▸ **What you should do**: Starting at the line that contains "Viewport: 1080px width, 377px height.", print each line exactly through the end of the listing. Skip any pictures and add nothing.
════
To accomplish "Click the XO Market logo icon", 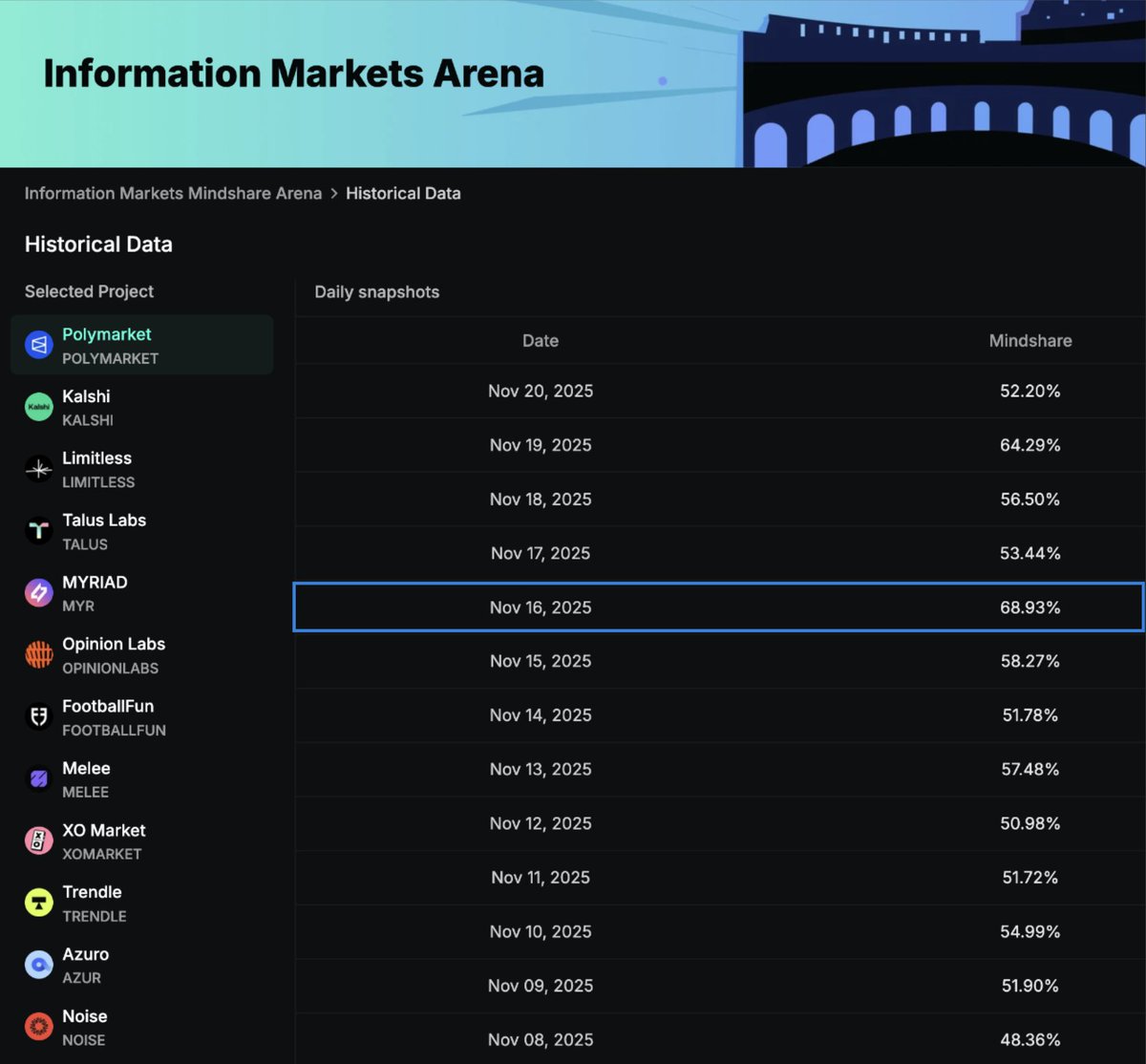I will (38, 841).

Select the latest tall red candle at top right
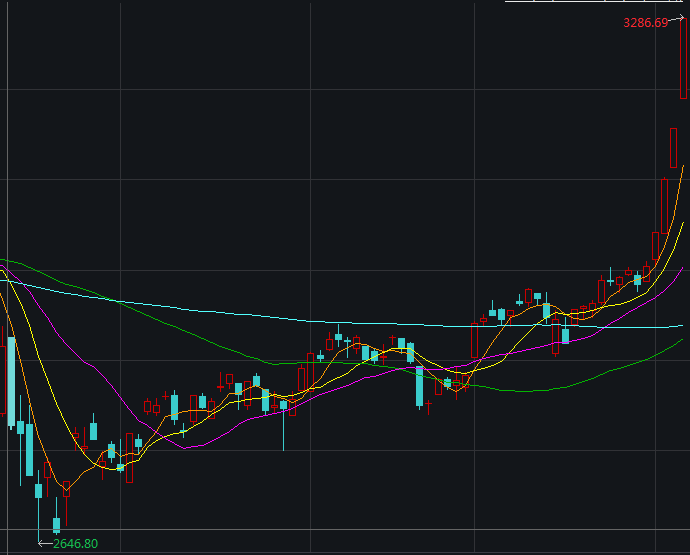[684, 60]
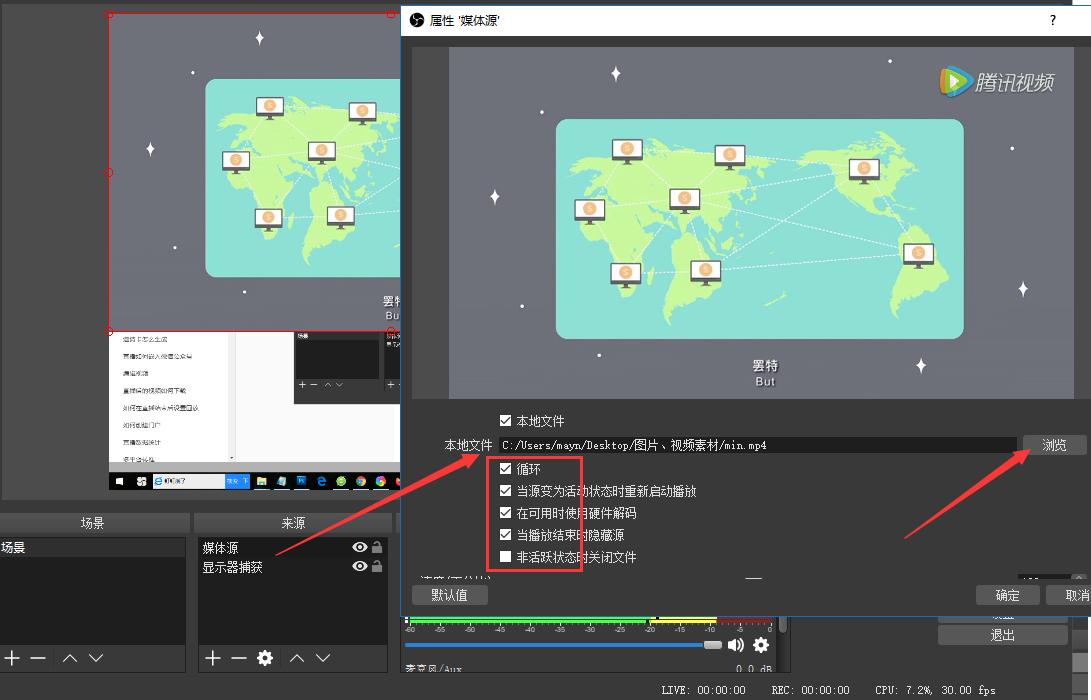Uncheck the 循环 loop checkbox
The image size is (1091, 700).
pyautogui.click(x=506, y=467)
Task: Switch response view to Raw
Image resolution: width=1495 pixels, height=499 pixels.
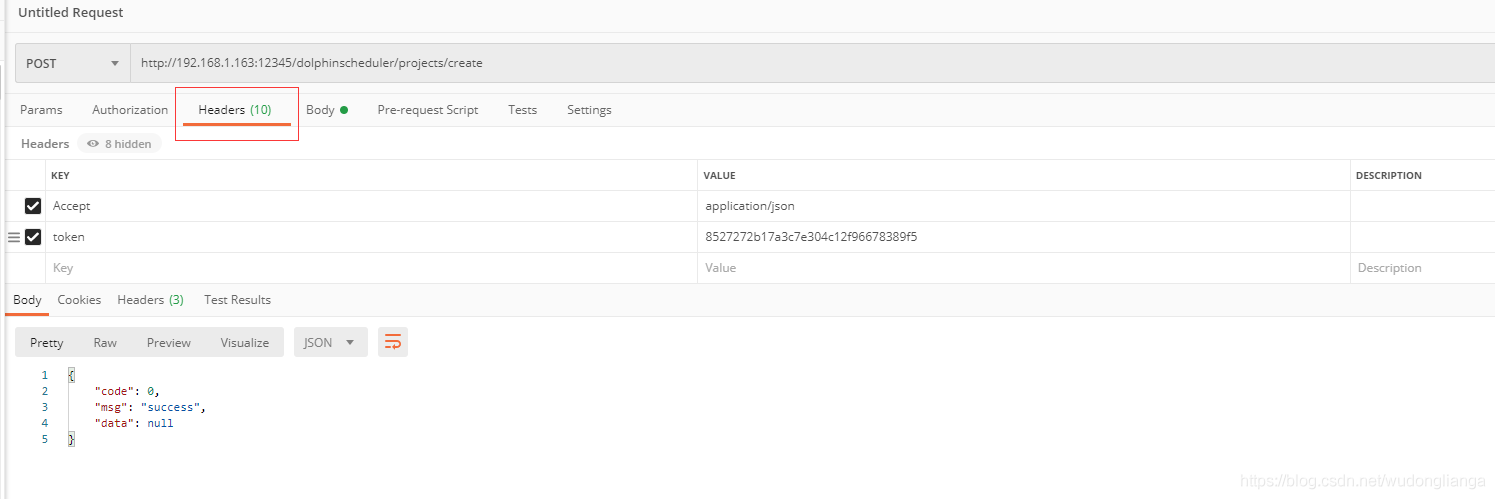Action: [x=105, y=342]
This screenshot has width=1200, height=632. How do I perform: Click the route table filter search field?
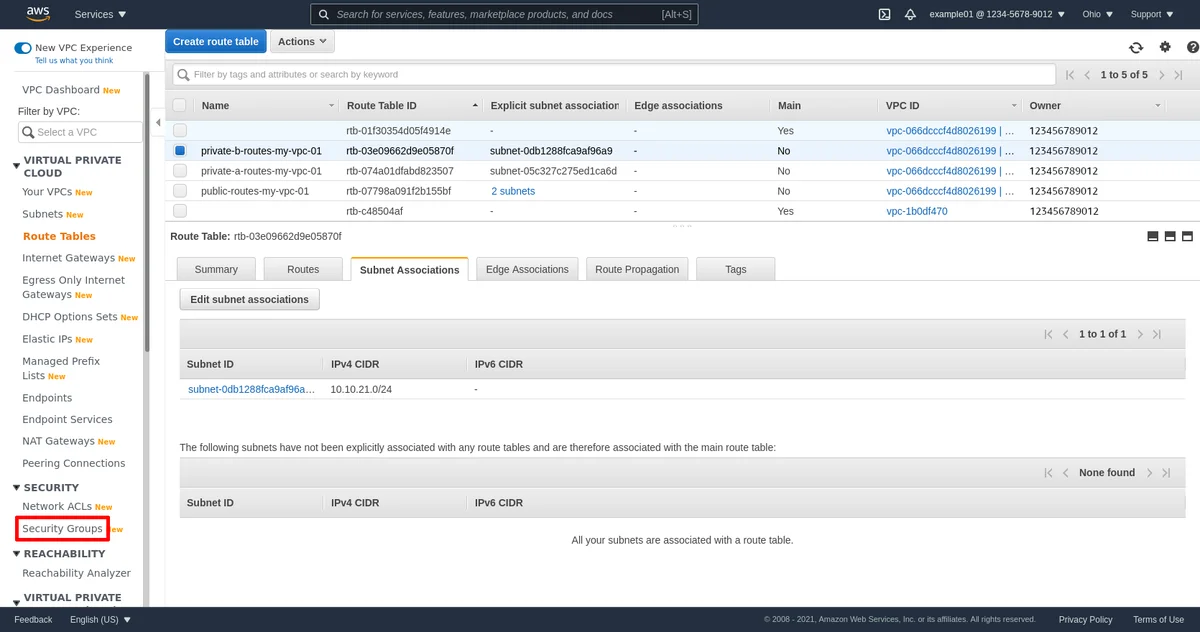click(614, 74)
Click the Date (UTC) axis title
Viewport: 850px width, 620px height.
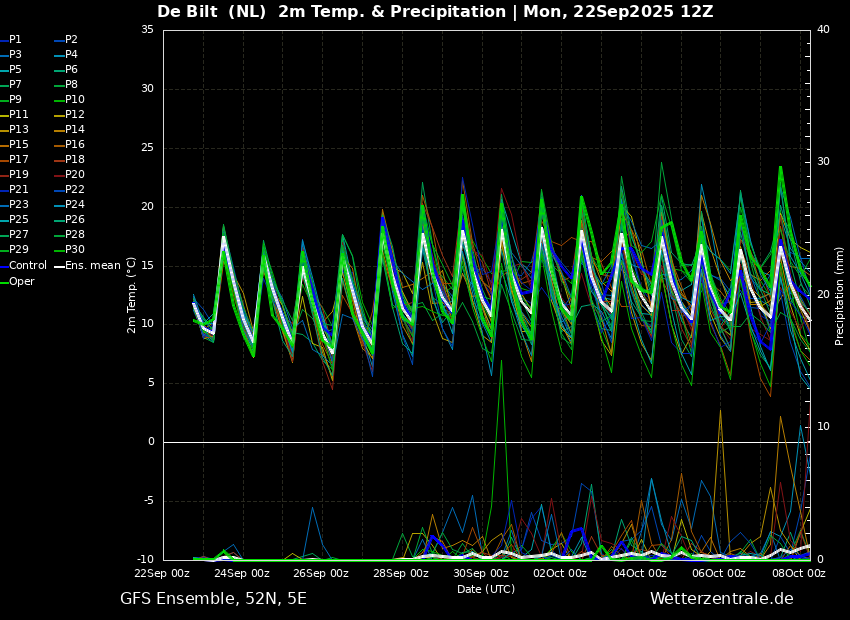coord(486,590)
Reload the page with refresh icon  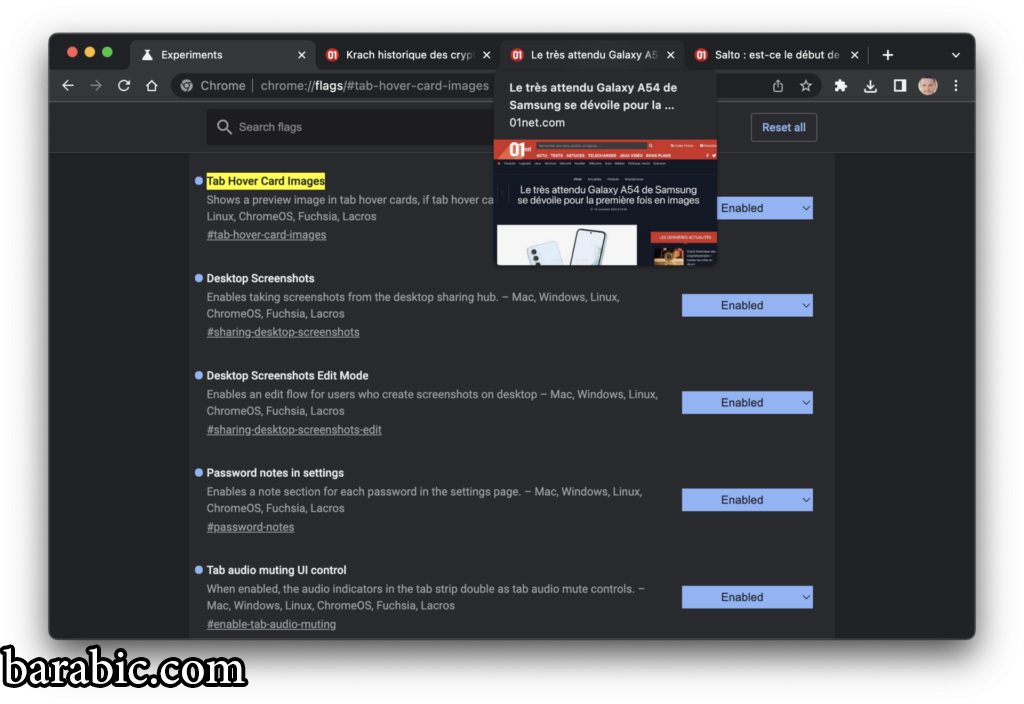[124, 86]
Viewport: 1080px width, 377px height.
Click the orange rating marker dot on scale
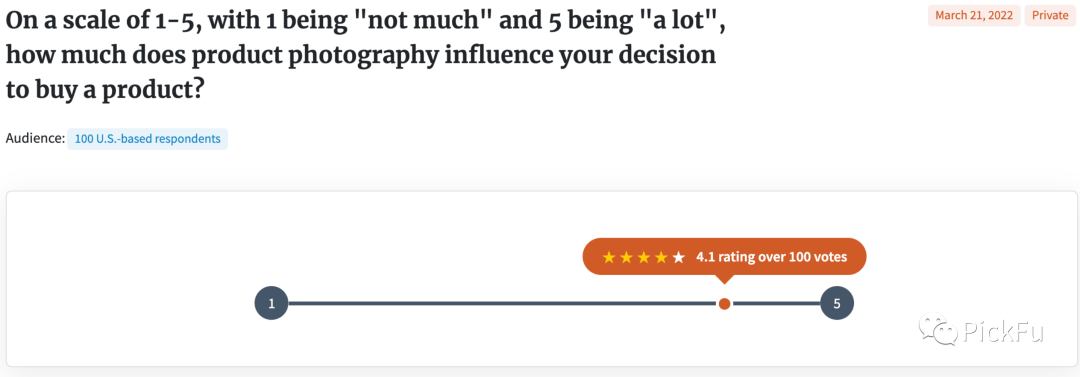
════
▸ **Answer**:
Viewport: 1080px width, 377px height.
Click the orange rating marker dot on scale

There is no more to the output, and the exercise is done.